Di Kebumen, ketika Pilgub lalu pasangan Ganjar-Yasin yang diusung oleh PDIP dan koalisinya hanya mendapatkan 44,44 persen suara sedangkan lawannya Sudirman Said-Ida Fauziyah yang diusung partai Gerindra beserta koalisinya berhasil menggungguli dengan perolehan 55,56 persen suara.
Namun dalam Pilpres, pasangan Jokowi-Ma'ruf yang diusung PDIP dan koalisi mendapat keunggulan dengan 545.742 suara sedangkan Prabowo-Sandi yang diusung Gerindra mendapatkan 209.010 suara.

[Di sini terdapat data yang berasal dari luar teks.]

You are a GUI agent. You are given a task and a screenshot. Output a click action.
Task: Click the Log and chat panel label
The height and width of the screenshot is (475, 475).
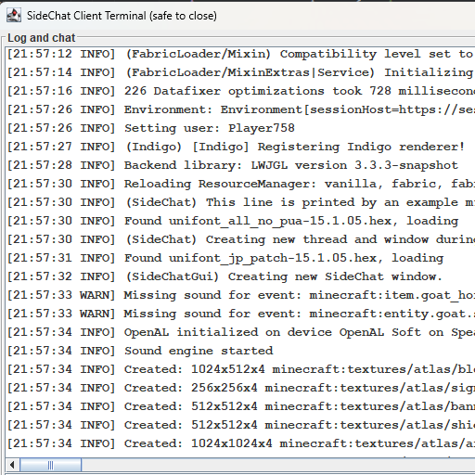(42, 38)
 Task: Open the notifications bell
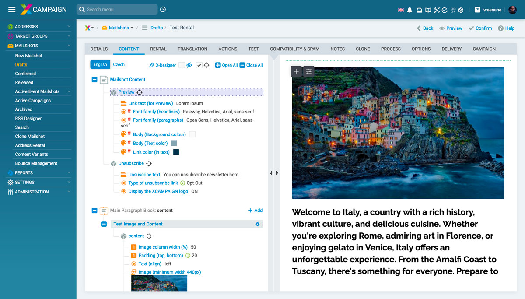[x=410, y=10]
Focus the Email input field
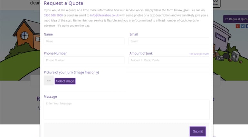 click(168, 41)
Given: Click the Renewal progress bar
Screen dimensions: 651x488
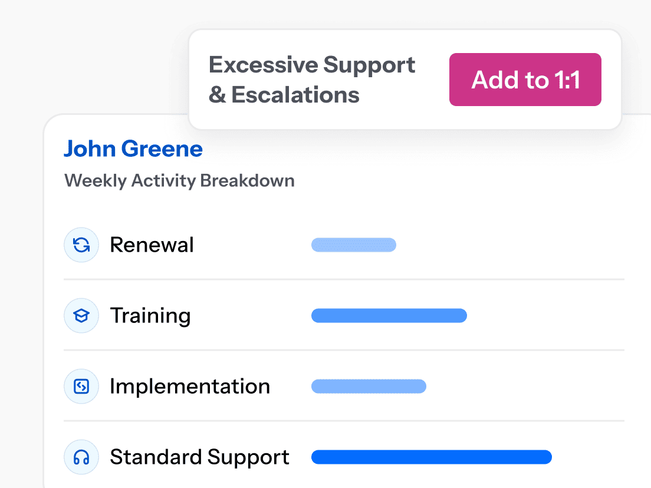Looking at the screenshot, I should coord(354,245).
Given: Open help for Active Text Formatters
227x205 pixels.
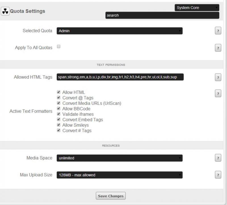Looking at the screenshot, I should [x=218, y=93].

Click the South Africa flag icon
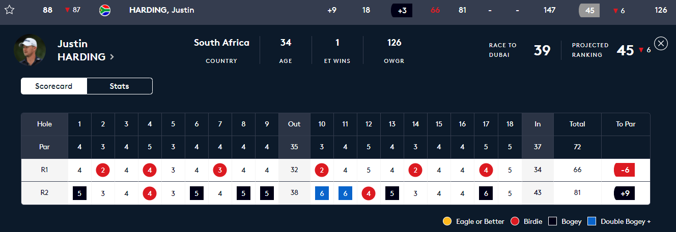[105, 10]
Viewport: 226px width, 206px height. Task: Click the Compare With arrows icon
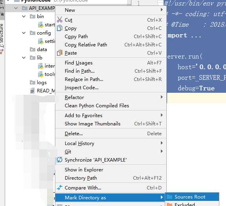(x=60, y=188)
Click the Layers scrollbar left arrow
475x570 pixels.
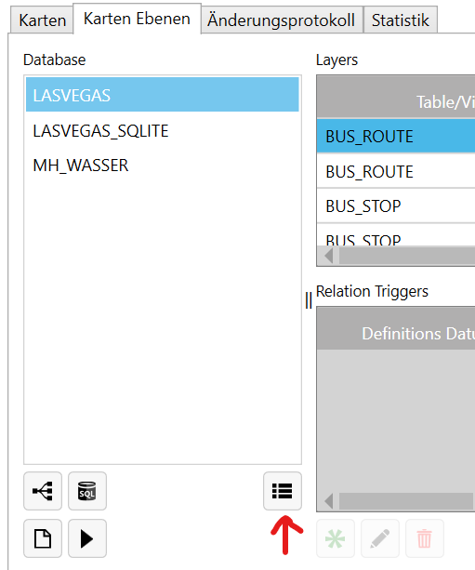click(328, 256)
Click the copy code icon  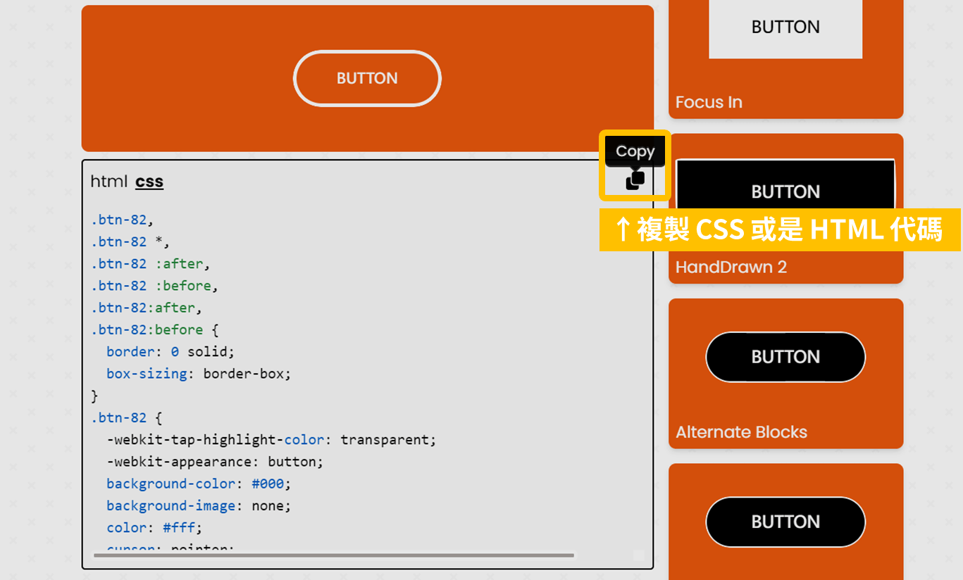(x=635, y=181)
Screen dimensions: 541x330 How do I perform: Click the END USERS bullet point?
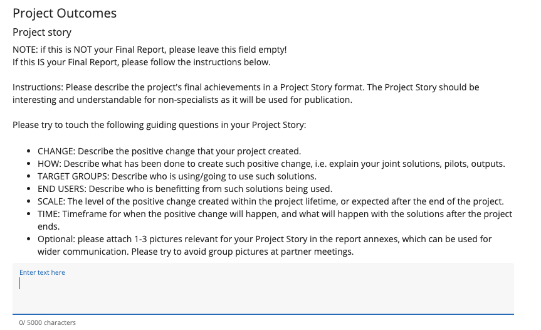185,189

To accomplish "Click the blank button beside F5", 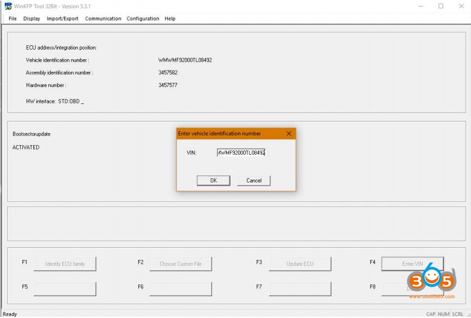I will coord(65,288).
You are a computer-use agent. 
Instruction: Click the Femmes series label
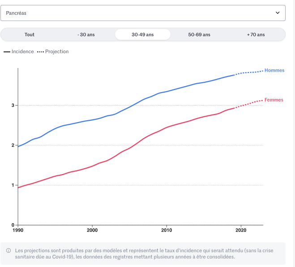point(274,100)
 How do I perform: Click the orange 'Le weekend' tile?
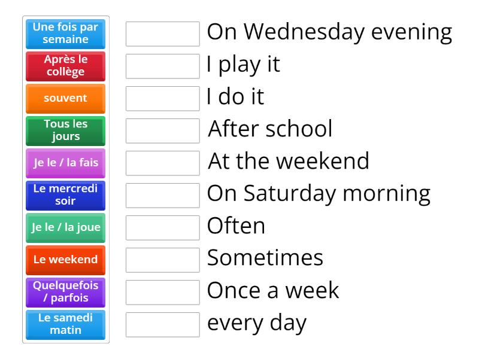coord(65,260)
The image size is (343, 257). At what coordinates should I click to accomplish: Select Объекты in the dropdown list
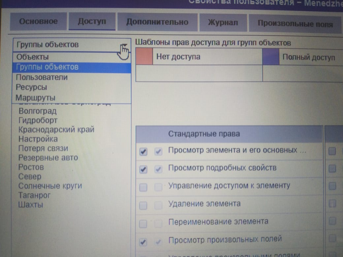click(x=33, y=57)
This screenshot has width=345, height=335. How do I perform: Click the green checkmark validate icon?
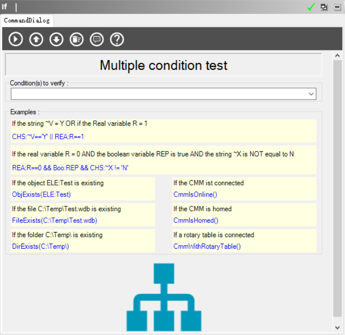311,7
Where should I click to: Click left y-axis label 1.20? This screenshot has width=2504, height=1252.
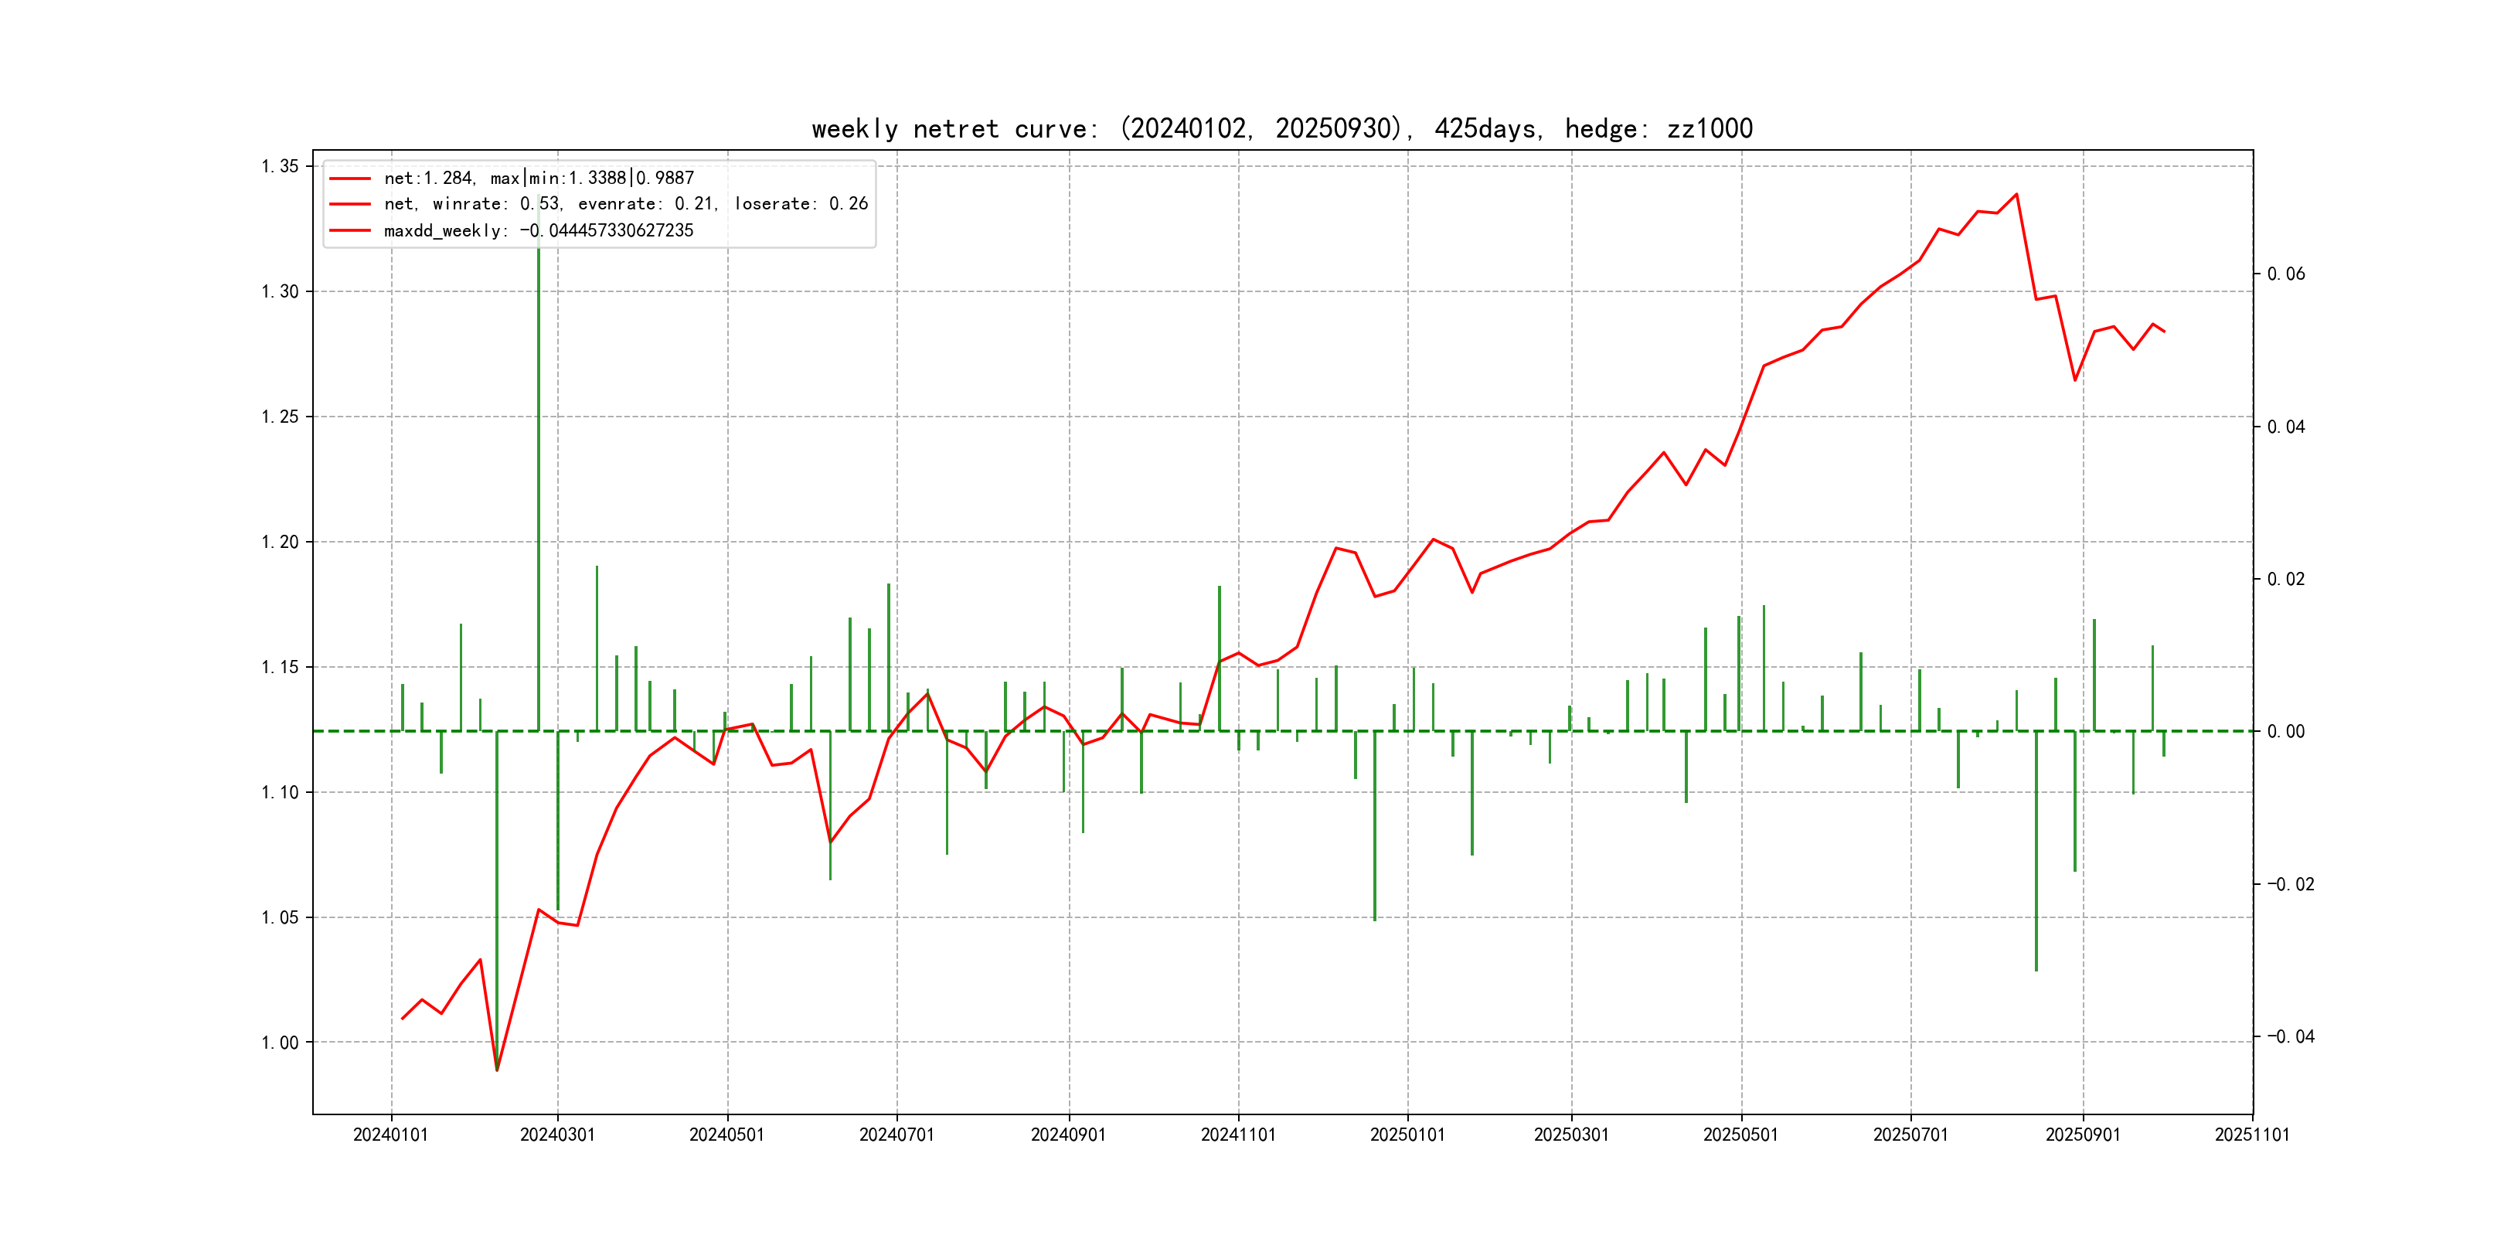280,541
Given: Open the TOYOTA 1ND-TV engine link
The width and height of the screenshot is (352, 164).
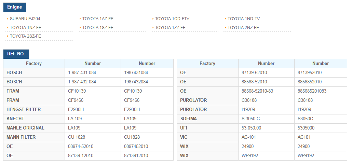Looking at the screenshot, I should [244, 19].
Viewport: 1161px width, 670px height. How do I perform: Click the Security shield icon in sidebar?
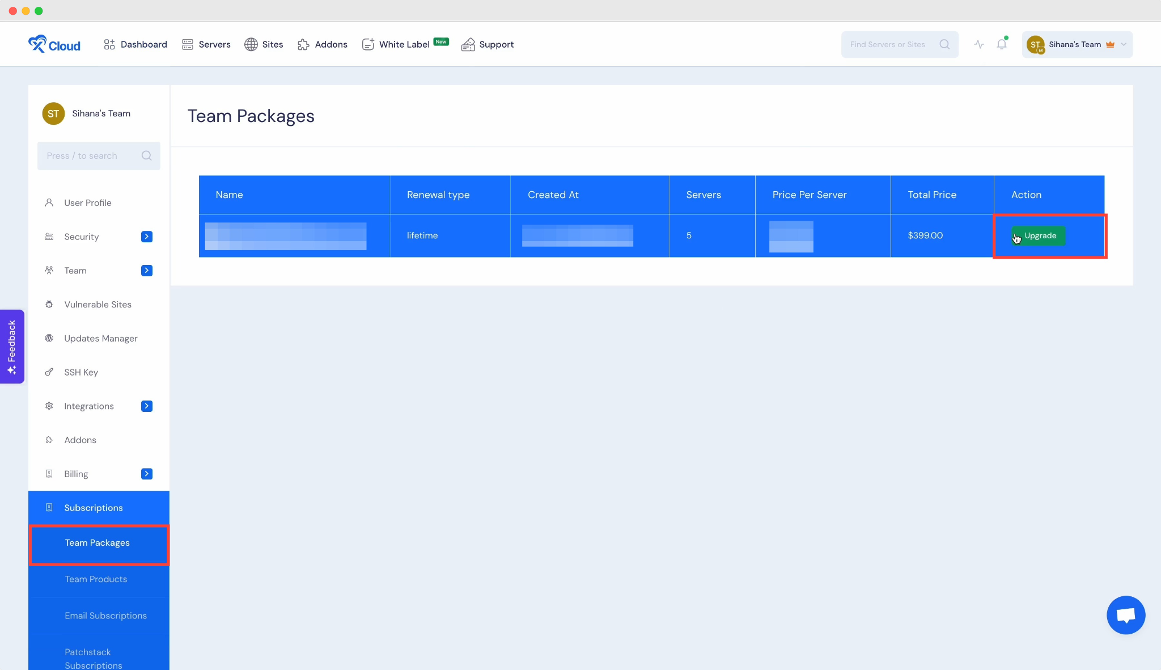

SCROLL TO CONTINUE WITH CONTENT
"Jadi politik nasional tidak simetris dengan politik lokal. Saat Pilgub, Kebumen kenapa Ganjar kalah bukan karena Ganjar-nya dan PDIP, tapi NU dan PKB," kata Teguh kepada detikcom, Selasa (7/5/2019).
Ida Fauziyah yang merupakan kader PKB maju mendampingi Sudirman Said saat pilgub dan mampu mendulang suara. Kemudian ketika Pilpres, PKB merapat ke Jokowi dan hal itu berpengaruh pada perolehan suara.
"Jadi memang beda situasi dan konteks. Jokowi di Kebumen dapat dukungan kuat karena figure yang dicari sederhana dan merakyat," jelasnya.
Hal serupa juga terjadi di kampung halaman Sudirman Said yaitu Kabupaten Brebes. Pada Pilgub, pasangan Sudirman-Ida saat itu mendapat 497.170 suara dan, Ganjar Yasin 324.997 suara.
Namun Sudirman Said dipastikan tidak melenggang ke Senayan karena di Dapil Jateng IX, mantan menteri ESDM itu hanya mendapat 81.810 suara.
Teguh menjelaskan, keunggulan Sudirman saat Pilgub karena ada kedekatan dan faktor kebanggaan sebagai putra daerah.
"Dulu suaranya besar karena ada faktor kebanggaan sebagai putera daerah. Sekarang beda konteks, beda waktu, beda suasana. Yang besar di Pilgub tidak jaminan lolos Pileg," jelasnya.
Selain itu selama proses kampanye, Sudirman Said tampak lebih fokus dalam pemenangan Prabowo-Sandi. Menurut Teguh, Sudirman tidak fokus pada Pileg dan lebih giat bergerak saat Pilgub.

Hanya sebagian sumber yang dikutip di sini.